- [SELECTED EXCERPT]
---

The problem solvers: Dr. Adrian Correndo
SERVING AGRICULTURE THROUGH DATA
DR. ADRIAN CORRENDO, WHO RECENTLY BEGAN AT THE UNIVERSITY OF GUELPH AS AN ASSISTANT PROFESSOR AND RESEARCH CHAIR for The Pick Family Chair in Sustainable Cropping Systems, was definitely born into the right time. “I want to put modern data analytics into the service of our farmers,” he says. “I’m very passionate about using data and digital tools to identify and promote the best management practices for sustainable crop production.”
Correndo grew up in Argentina and obtained his undergraduate and master’s degrees at Universidad de Buenos Aires. He finished his PhD at Kansas State University and did a year of post-doctoral research there before moving to Guelph with his family in 2023. However, his attraction to agriculture started at a very young age. “It has a lot to do with my father, Pedro, and his entrepreneurial spirit,” says Correndo. “He always rented farmland and had small projects, growing some corn, feeding our own cattle. His projects during my childhood helped me to develop a strong relationship with agriculture. Years later, when deciding on a career, I just had to read the University’s ‘agronomy plan of study’ once, and I knew it was my calling.”
HELPING FARMERS
Over the next few years, he aims to create interactive dashboards so that agronomists, farmers and others can use research results more efficiently. In addition, he wants to help refine the recommendations for managing nitrogen, phosphorus, and potassium in the production of Ontario’s main crops. Also, over the next few years, he aims to better understand the role of cover crops in plant- soil nutrient dynamics.
“Over the longer term, at the cropping system level, the effect of key practices such as tillage and crop rotation requires time to be appropriately assessed, for example, to establish soil carbon trends,” Correndo explains. He considers the multiple long-term trials at the Elora Research Station to be very valuable, where management practices such as tillage, crop rotation, cover crops, and fertilization management have been studied over many years.
However, on-farm research is also an essential tool for investigating crop management practices and getting recommendations out to farms. “Challenges to this are variable equipment, data collection, and analysis,” says Correndo, “but we certainly need to move more toward this type of research using real scenarios. Extreme weather events can be a challenge, however. Many times, if the weather causes failure of a new crop or a cover crop the year farmers try it, they will be discouraged to try it again. This is why we need both on-farm and long-term data.”

---

- [SOURCE EXCERPT]
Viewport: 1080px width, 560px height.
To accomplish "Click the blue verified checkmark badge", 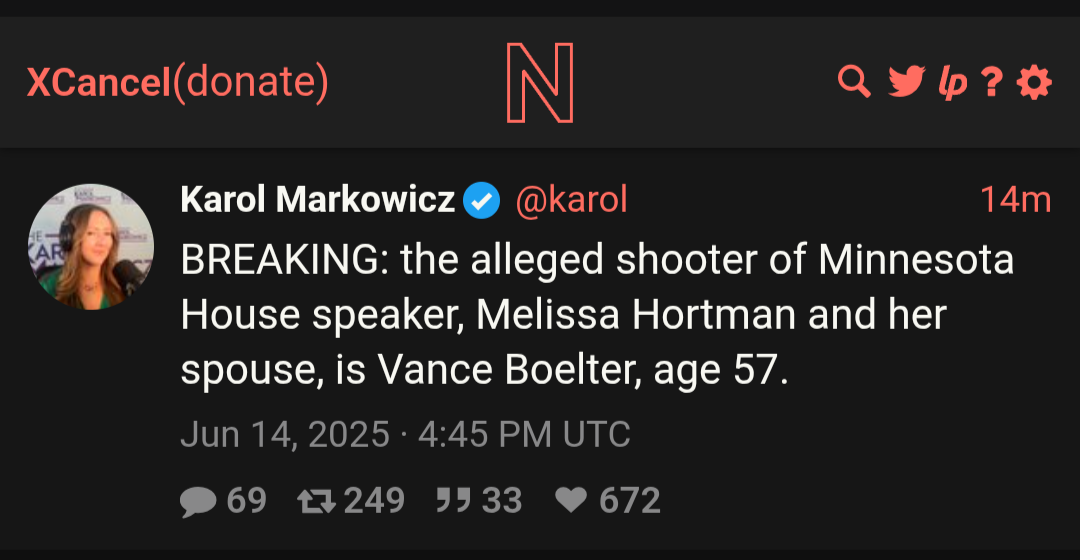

---

- [THINGS TO DO]
- A) According to the profile of Adrian Correndo, at which university did he complete his PhD?
- B) Carry on the profile of Adrian Correndo from its final paragraph, adding the next part of the article.

- [RESPONSES FOR EACH TASK]
- A) Kansas State University.

- B)
Correndo also sees more education of agronomists to be important in the adoption of new and better cropping practices. “Farmers are the stewards of the land, and agronomists should be the stewards of the data,” he says. “However, data literacy and applied programming education is still very limited. Agronomists capable of understanding and managing large amounts of data will make a clear difference.”
TECHNOLOGY ADVANCES
As Correndo develops new tools for farmers, he’s incorporating the latest developments. Advances in computing capacity, for example, are enabling him and his colleagues to use Bayesian statistics. “This, in my opinion, brings significant opportunities to explore the real world of risk and uncertainties that face farmers,” he says. “It’s a must for moving towards more realistic decision frameworks for farmers based on probabilities rather than on trying to provide magical ‘true values’ for rate of seed, fertilizer, and other factors.”
The latest developments — this time in programming — will also inform Correndo’s work to develop interactive dashboards for sharing data and research results with agronomists, farmers and others. “I am very excited to take an active role in creating these ‘open access dashboards’ that will help farmers make more informed decisions,” he says. “It will mean sharing results in a much more efficient and dynamic manner compared to classic static outcomes like reports.”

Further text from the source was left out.